私は直してでも着たいので「そちらで直すか、私が直しに出すので修理費として実費を請求させてほしい」と返信すると、急に対応が変わり「お直しには応じられません。返金のみ可能ですが、今後一切ご連絡は取りませんし、メールの返信にも応じません」という理解不能な内容が返ってきた。その後、こちらからのメールに応答は無く電話にも出ない。

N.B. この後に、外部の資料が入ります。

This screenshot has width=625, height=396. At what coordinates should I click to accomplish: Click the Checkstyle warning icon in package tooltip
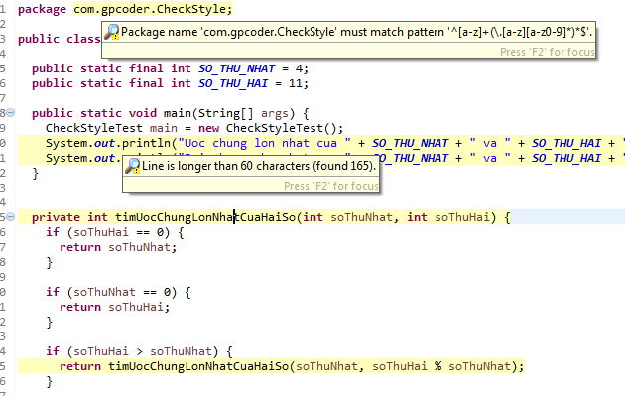(x=111, y=32)
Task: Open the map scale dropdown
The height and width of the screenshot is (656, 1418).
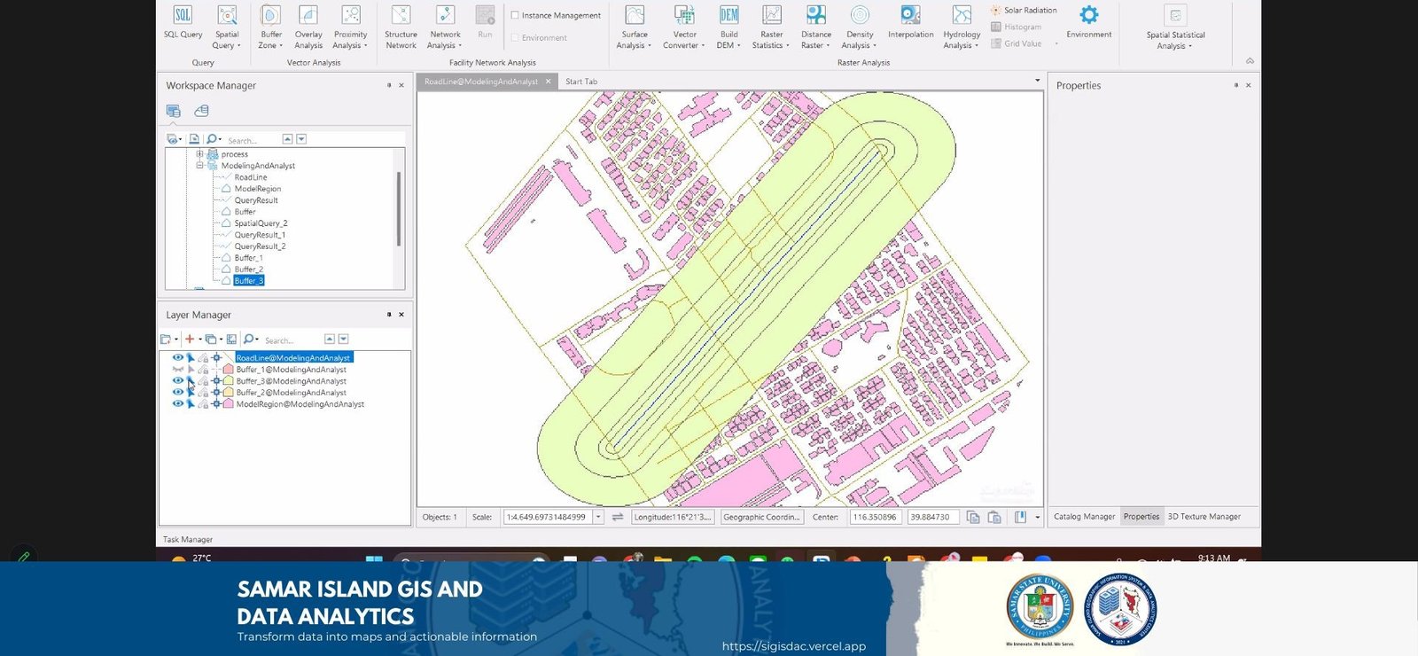Action: tap(598, 517)
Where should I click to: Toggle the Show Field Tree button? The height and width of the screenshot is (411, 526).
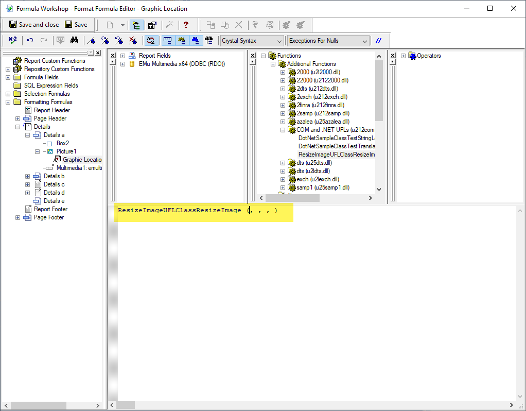(x=167, y=40)
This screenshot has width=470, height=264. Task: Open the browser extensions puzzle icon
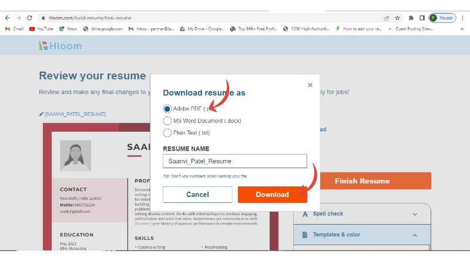[x=411, y=18]
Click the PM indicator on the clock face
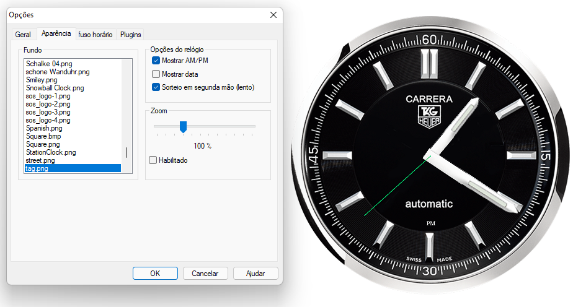 click(430, 223)
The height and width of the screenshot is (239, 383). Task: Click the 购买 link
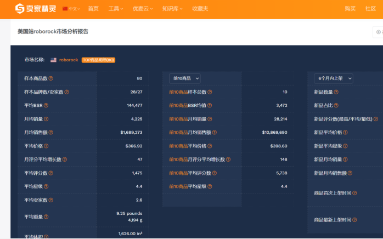click(x=350, y=9)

そこで改めてショップのオークション出品商品一覧サイトを見ると、交換を主張して在庫が無いと言われていた商品4点中、2点が新たに出品されていた。まだ誰も入札の無い状態だったため、とりあえず在庫を確保するために、自分でその2点に入札を入れ、同時にショップにメールで「商品があるじゃないですか」と問い詰めた。すると何の応答も無いまま、そのオークションは出品者都合により急遽終了し、私の入札も自動拒否手続きをされていた。そのサイトのページはデータ保存してあるし、やり取りも全て、メールとして記録がある。
 その後、2つの相談機関を経て、こちらを紹介された。今は修理でもなく、あくまで商品交換を希望している。返金は全く考えていない。

 処 理 概 要

 まずは確認のため、取引時の画像と、ショップとのやり取りメールを送るよう伝えた。商品自体は、かなり光沢のある生地や派手な柄を用いたドレス類であり、1点3,000円前後の価格であった。
やり取りしたメールには、以下の経緯が書かれていた。

・ 相談者が複数の商品を落札し、それを一括して送ってくれるよう依頼した。相談者は、商品到着直前にも、別途何点か落札している。
・ トラブル発生後、責任者との電話により『全品返して返金するか(今後一切取引したくない)、「韓国製は“かがり縫い”もできていないずさんな商品もあるんだ」といっているんだからノークレーム・ノーリターンのどちらかしかない、その2つから選んでくれ』と言われた。その際、双方にて、かなり感情的なやり取りがなされていた。
・ その後、担当者より返金先振込み口座を知らせるようメールを送り、それに対し相談者は、いずれもデザインがとても気に入って落札した商品のため思い入れがあり、交換に応じてもらえないなら、仕方が無いので自分で直して着たいが、その場合悪い評価を入れる、と返答する。
・ 担当者より、従業員は「かがり縫い」ということ自体を知らなかった、わざわざ修理しなくても返送すれば交換する、といった返答がある。相談者が不良のあった4点の商品名を伝えると、担当者から「ショップでの検品は肩紐が取れていないかどうかだけで、その他は時間の制約上、裏返したり汚れがあるのかどうかまでは見ていない、梱包で手一杯である」との返答がある。
・ 相談者が担当者に、不良品を着払いであればすぐに返送すること、責任者とのやり取りで心外な部分があったので、謝罪が欲しい旨伝えたところ、担当者が新しく責任者になったということ、在庫があるものと思っていたが在庫が無かったため交換には応じられない、直しも出来ない旨の返答があった。
・ 相談者が急に直しも交換も出来ないで、返金のみとの対応には納得できないと伝えると、担当者が謝った上で、今後オークションでもどこにでも言ってくれて構わない、返金対応で自分たちの対応として間違いはないはず、という返答が繰り返された。
・ その後、相談者がショップの同様出品商品を見つけては、その都度メールをするが、担当者からは一切返答が無い。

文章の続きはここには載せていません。